Пиранья. Жизнь длиннее смерти - Александр Бушков
Шрифт:
Интервал:
Закладка:
Лаврик гнал, как полоумный, временами тормозя с отчаянным визгом покрышек, петляя меж метавшимися по проезжей части горожанами. Свернул на тротуар, притормозил.
Навстречу им прошла колонна танков – с эмблемами республики на броне, но облепившие их солдаты все поголовно были украшены теми же зелеными повязками. Моментально сообразив, как себя вести, Мазур заорал что-то нечленораздельное, дружески махая рукой сидевшим на броне. Все равно за ревом моторов и лязгом гусениц никто не расслышал бы, что он орет классические русские маты… Тактика себя оправдала – им вполне дружелюбно замахали в ответ, вопя что-то и вскидывая руки с вытянутыми буквой «V» двумя пальцами. Горожане жались к стенам, явно намереваясь остаться вне политики так долго, насколько удастся.
Пропустив колонну, помчались дальше. Над крышами прошли еще три вертолета, в ту же сторону. Послышалось хлесткое тявканье их бортовых пушек. «Мать твою, – подумал Мазур. – Это ж они к хозяйству Асади двинули, к Джаханнему.. Нуда, логично, следовало ожидать…»
– Притормози-ка! – крикнул он Лаврику.
И вовремя – поперек улицы вытянулись цепочкой четверо в форме, с путчистскими повязками. Завидев летящую прямо на них машину, они уже собирались вскинуть автоматы…
Мазур опередил. Ударил длинной очередью справа налево. Лаврик с лязгом перекинул рычаг, и машина прыгнула вперед – Мазур, однако, успел, перегнувшись за борт, сорвать с рукава одного из уродов зеленую повязку, которая тому все равно уже была ни к чему. Торопливо закрепил ее на правом предплечье и встал в машине в позе объезжающего войска фельдмаршала, выставив правое плечо вперед, яростно рявкая что-то невразумительное при виде попадавшихся на пути пеших мятежников. Самое смешное, что их покорно пропускали и даже орали в ответ что-то отнюдь не враждебное – благословенна будь неразбериха первых часов неизвестно кем поднятого мятежа…
Зато потом они едва не нарвались. Стоявшая на углу кучка военных, завидев Мазурову повязку, поступила по-иному: кинулась наперерез с яростными физиономиями, вскидывая автоматы. Ни у кого из них повязок не было…
Лаврик свернул за угол так резко, что машина на миг оторвала от асфальта оба левых колеса. За углом послышались автоматные очереди, парочка пуль просвистела в стороне, но они уже были далеко…

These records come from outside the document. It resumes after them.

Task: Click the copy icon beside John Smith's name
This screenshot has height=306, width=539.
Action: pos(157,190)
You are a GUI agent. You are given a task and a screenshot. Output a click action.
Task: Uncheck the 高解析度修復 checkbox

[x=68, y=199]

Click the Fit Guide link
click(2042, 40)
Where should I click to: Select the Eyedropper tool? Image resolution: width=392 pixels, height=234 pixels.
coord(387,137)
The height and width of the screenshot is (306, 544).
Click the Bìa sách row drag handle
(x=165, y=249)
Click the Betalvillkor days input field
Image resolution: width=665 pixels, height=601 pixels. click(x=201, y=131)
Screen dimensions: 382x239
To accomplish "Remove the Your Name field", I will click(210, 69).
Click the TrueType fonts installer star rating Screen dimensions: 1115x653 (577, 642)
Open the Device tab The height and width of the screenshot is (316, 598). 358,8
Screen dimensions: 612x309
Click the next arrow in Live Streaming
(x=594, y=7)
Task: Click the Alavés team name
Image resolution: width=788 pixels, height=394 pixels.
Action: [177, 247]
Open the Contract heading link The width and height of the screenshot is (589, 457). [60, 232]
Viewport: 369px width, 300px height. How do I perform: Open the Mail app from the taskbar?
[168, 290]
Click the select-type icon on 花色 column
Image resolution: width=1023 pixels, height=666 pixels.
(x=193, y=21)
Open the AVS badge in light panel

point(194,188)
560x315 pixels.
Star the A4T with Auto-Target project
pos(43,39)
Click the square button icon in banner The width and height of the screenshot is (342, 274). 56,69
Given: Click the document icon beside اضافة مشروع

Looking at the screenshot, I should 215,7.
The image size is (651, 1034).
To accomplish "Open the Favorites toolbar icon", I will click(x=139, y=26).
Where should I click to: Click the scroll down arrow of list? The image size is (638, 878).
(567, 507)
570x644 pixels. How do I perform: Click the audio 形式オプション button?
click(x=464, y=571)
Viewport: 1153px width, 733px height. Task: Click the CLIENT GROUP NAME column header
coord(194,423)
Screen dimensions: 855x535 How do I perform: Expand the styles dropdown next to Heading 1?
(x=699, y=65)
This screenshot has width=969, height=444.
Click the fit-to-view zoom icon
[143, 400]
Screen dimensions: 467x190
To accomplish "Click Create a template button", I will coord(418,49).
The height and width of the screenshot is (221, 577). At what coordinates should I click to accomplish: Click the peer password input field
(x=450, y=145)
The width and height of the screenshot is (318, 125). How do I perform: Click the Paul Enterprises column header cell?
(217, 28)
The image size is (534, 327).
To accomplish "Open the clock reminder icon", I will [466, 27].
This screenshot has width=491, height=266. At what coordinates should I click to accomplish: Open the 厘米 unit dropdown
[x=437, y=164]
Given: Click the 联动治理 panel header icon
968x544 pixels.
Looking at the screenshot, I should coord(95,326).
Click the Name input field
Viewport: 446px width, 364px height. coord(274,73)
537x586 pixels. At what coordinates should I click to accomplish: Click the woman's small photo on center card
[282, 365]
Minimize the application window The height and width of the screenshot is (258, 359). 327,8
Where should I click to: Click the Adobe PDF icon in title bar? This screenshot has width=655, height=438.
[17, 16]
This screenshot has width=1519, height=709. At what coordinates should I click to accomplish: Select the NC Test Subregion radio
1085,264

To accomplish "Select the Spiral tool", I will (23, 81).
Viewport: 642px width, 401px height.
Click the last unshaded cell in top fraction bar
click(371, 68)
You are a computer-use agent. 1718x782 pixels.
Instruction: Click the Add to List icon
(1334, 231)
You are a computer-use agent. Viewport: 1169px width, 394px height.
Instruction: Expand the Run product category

Мазур перегнулся назад, посмотрел. Адмирал съежился в комочек на полу, живехонький и здоровехонький, с белым, как мел, лицом. Жалко. В голливудских фильмах подобные типы обычно в конце обязательно попадают под злодейскую пулю, так что положительному герою и не приходится самому пачкать руки – но они, увы, не в Голливуде, а в сотрясаемой неведомым мятежом Аравии…
Эпилог О тех, кто уходит
Иногда человеку совсем немного нужно для счастья. В данный момент счастье Мазура и его орлов заключалось в том, что боеприпасов у них было хоть завались, сколько душе угодно, а вдобавок им не нужно было притворяться кем бы то ни было. И о последствиях для большой политики думать не нужно. Задача была проста – прикрыть погрузку любыми имеющимися в их распоряжении средствами. И, между прочим, любой ценой.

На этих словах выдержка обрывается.